Word and item position data:
########
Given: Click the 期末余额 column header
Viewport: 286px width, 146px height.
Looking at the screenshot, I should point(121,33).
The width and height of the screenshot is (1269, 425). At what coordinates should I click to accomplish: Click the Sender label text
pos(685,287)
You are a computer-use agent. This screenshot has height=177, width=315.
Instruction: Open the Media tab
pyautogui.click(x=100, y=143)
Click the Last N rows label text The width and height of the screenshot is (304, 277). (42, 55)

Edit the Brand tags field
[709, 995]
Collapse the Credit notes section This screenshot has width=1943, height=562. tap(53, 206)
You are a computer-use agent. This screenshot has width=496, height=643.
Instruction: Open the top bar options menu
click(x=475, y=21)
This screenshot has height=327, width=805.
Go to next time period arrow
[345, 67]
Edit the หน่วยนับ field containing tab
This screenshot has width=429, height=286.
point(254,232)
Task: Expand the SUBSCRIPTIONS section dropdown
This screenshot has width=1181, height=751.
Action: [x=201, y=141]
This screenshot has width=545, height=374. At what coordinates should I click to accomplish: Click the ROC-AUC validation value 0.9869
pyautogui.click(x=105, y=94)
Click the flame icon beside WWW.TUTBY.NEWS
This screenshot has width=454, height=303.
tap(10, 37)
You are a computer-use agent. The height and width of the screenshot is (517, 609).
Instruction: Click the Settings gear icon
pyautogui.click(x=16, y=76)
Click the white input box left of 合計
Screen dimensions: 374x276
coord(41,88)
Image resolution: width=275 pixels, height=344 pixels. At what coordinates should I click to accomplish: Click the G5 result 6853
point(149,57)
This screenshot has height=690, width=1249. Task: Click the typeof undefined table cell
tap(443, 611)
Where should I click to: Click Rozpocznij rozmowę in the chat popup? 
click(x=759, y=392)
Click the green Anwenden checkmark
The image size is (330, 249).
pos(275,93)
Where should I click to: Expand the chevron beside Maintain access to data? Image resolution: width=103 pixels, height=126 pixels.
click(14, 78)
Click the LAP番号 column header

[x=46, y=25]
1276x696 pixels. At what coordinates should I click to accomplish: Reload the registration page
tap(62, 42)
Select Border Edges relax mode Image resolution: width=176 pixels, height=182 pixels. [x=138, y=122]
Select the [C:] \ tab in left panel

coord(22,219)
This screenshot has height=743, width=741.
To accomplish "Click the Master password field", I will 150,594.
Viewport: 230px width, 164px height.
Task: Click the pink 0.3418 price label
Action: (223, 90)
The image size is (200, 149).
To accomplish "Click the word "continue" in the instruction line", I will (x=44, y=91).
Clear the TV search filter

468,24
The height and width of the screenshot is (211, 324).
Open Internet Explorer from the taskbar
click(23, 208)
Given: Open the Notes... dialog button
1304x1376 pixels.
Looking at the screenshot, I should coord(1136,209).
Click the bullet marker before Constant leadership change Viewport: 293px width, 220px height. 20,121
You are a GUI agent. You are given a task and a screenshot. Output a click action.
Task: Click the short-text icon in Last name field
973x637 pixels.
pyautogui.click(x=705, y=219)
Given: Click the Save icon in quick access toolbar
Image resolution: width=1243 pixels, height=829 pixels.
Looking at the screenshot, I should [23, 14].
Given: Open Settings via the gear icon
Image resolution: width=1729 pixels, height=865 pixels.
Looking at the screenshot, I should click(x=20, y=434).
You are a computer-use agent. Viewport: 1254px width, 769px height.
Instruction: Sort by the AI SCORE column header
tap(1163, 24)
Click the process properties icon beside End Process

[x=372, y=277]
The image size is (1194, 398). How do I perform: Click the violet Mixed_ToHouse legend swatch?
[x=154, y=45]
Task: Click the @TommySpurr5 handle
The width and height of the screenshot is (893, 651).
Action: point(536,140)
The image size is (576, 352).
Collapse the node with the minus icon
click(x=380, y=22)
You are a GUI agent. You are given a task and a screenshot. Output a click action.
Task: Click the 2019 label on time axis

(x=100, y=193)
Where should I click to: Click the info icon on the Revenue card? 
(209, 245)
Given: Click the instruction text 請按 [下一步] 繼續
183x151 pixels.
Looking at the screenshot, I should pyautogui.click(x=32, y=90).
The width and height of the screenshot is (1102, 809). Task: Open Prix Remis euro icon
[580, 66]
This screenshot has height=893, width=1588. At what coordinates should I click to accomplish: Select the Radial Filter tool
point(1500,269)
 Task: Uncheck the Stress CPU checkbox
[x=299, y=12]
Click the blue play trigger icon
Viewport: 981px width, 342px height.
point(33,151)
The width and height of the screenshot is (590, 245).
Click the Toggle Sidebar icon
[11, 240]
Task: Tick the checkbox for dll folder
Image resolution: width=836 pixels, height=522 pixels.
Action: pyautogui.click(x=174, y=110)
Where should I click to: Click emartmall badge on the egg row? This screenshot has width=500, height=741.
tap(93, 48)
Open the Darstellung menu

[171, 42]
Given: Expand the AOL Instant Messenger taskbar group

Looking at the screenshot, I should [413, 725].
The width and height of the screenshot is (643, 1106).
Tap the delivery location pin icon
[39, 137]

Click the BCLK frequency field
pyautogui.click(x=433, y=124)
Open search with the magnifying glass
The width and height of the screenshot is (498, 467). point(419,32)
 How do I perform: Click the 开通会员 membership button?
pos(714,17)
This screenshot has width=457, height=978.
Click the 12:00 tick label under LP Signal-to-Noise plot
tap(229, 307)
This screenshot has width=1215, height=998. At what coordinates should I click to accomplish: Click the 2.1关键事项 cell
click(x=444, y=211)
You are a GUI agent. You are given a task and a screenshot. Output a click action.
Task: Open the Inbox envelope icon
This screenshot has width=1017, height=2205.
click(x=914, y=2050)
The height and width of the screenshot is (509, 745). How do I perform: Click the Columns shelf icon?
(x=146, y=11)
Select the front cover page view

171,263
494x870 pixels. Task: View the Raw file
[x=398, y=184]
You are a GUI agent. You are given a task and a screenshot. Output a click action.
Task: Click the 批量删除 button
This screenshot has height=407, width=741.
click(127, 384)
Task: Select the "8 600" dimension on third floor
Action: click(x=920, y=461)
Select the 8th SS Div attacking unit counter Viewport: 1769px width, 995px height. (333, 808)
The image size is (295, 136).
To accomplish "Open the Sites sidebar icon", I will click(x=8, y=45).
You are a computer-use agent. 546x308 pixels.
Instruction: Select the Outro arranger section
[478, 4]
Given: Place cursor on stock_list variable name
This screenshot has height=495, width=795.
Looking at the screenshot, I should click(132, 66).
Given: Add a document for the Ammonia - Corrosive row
########
What you will do:
Change "registration page" to "login page" in the lines between the one holding "1276x696 pixels. At" and the one holding "coord(22,219)", inclusive, and write those lines out again with nothing else altered.

Worked answer:
1276x696 pixels. At what coordinates should I click to accomplish: Reload the login page
tap(62, 42)
Select Border Edges relax mode Image resolution: width=176 pixels, height=182 pixels. [x=138, y=122]
Select the [C:] \ tab in left panel

coord(22,219)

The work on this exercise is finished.